アイルに「がんばって」とエールをもらい、かわりばんこに着席する。



アイルとは対照的に、春日野のアクセサリーは華奢なものばかりだ。


花柄のブラウスの上に申し訳程度に輝きを放つ、小さなブローチ。おろしたストレートロングに隠れた、草花をモチーフにしたイヤーカフ。


プラチナで合わせたそれらは、あくまで縁の下の力持ちとしてコーディネートを引き立てていた。




「お願いします」


「うん、妃希ちゃん、早速いくよ」


「はい」




位置についての合図。スタートを切るのは、お決まりのシャッター音。ひとたび始まると、規則的な間隔で少女に光を浴びせる。


春日野は一発目から、寒暖差を微塵も感じさせない笑顔を向けた。あまり大きく動かず、微妙な変化をつけてカメラと対峙している。


基本、服を持ち上げブローチを際立たせるか、笑うかのどちらかだった。



さっきの、アイルのほうが上手ではないだろうか。


もしや、表情やポージングのレパートリーが少ないのか? 専属モデルに昇格するのに?



遅咲きの違和感が芽生えていく。


春日野には悪いが、ビジュアルもモデルとしての意識も、アイルのほうが上だろう。年齢、芸歴ともに負けている春日野を、先立って成り上がらせるのはなぜなのか。そんな春日野と仲良くできるアイルの気持ちもわからない。

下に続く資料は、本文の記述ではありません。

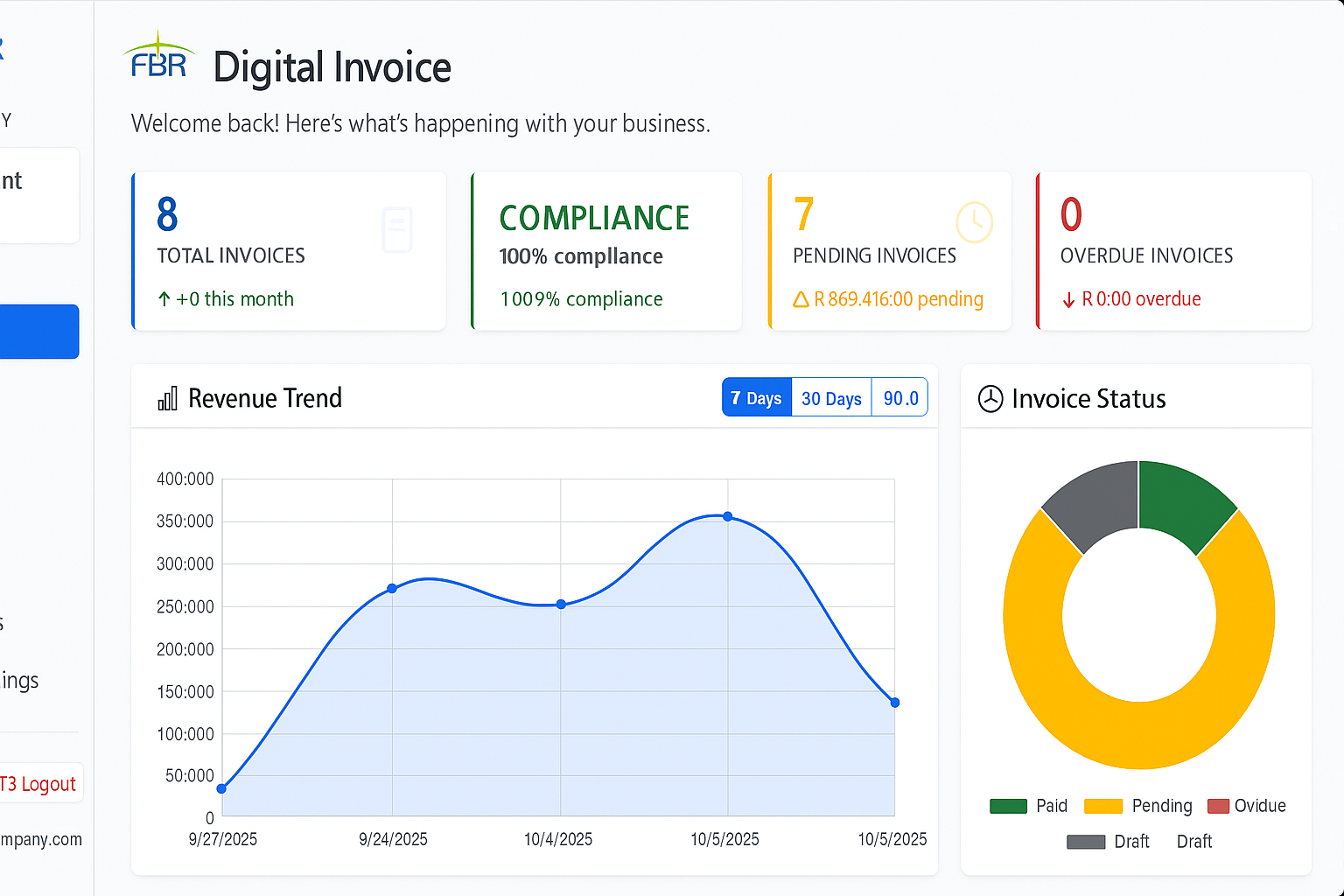Open the Compliance summary card
The width and height of the screenshot is (1344, 896).
606,251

俺だったら悔しくて、苦しくて、目も合わせられない。実際、同期の選手仲間とは疎遠になった。俺のほうから離れたのだ。それしか自尊心を保つ術がなかった。




「イイッ! いいよ! いいね、妃希ちゃん! 最高だよ!」




スタジオ内に熱気がこもった。カメラマンの興奮が伝染し、スタッフ、モデル、そして俺にまで伝わってくる。


今日イチのテンションだ。いきなりどうしたんだ?


気になってパソコンのモニターを盗み見た。



ブローチを持ち上げていた指が、悠々と下がっていく。長いまつ毛が下を向き、涙をたたえるようにまばたきを1回、2回。

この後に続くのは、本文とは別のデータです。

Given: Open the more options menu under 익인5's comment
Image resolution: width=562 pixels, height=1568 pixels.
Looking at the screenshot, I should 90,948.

指どおりのよい髪の毛が、はらりと肩からすべり落ち、輪郭を覆う。



――カシャッ。



指がまた上がってきた。細い指先が、顔にかかる髪の毛をさらった。数本取りこぼした黒髪と、まつ毛の影がかぶさる。



――カシャッ。



髪を耳にかけた。顎から首にかけての角度が開け、理想的な骨格をあらわにする。ゆらり、澄んだ瞳がカメラのレンズを捕らえた。


きっと、この場にいる誰もが、どきっとした。



――カシャッ。



背筋をぴんと張る。イヤーカフのなめらかなラインをなぞりながら、うしろ髪を巻きこみ、宙に払った。カメラのライトによって、髪がいっそう艷めく。


ブローチを一度見つめると、赤とピンクのグラデーションに彩られた唇が、まあるくほころんだ。



――カシャッ。



絶好のシャッターチャンス。



ドキドキした。


シャンプーのコマーシャルのような清らかなきらめき。90年代のフランス映画のようなレディのたしなみ。英語のバンド名のイカしたミュージックビデオのような描写の数々。新進気鋭のアート作品のような唯一無二の存在感。どのカテゴリーにも自然とあてはまってしまう力があった。


息を吸うのも忘れていた。完全に囚われていた。蝶も花もたぶらかす、この異世界に。



これは……プロも興奮を抑えられないわけだよ。


春日野。なんてやつだ。



うまいどころじゃない。もちろんさっきの、アイルの画もうまかった。ちょっとした仕草で、アイル自身とアクセサリーの魅力を惜しげもなく披露していた。


しかし、ちがうのだ。春日野はそうではない。


アイルとはまったく異なる魅せ方で、まんまと引きずりこませたのだ。


といっても、素人にはその“魅せ方”とやらが何なのか、具体的には言語化できない。ただ、一挙手一投足から目を離せなかった。離してはいけないと、本能が告げていた。



ああ。この際、はっきり言おう。


俺は春日野に――中坊のガキに、見惚れていたのだ。




「わあ……!」


「すてき! なんてきれいなの……」


「これは決まりだね」




画面に大きく春日野が写った。


最後のシャッターでおさめられた写真に、スタッフの視線が集まる。カメラマン、他のモデルの子までもがそそくさと見届けに来ていた。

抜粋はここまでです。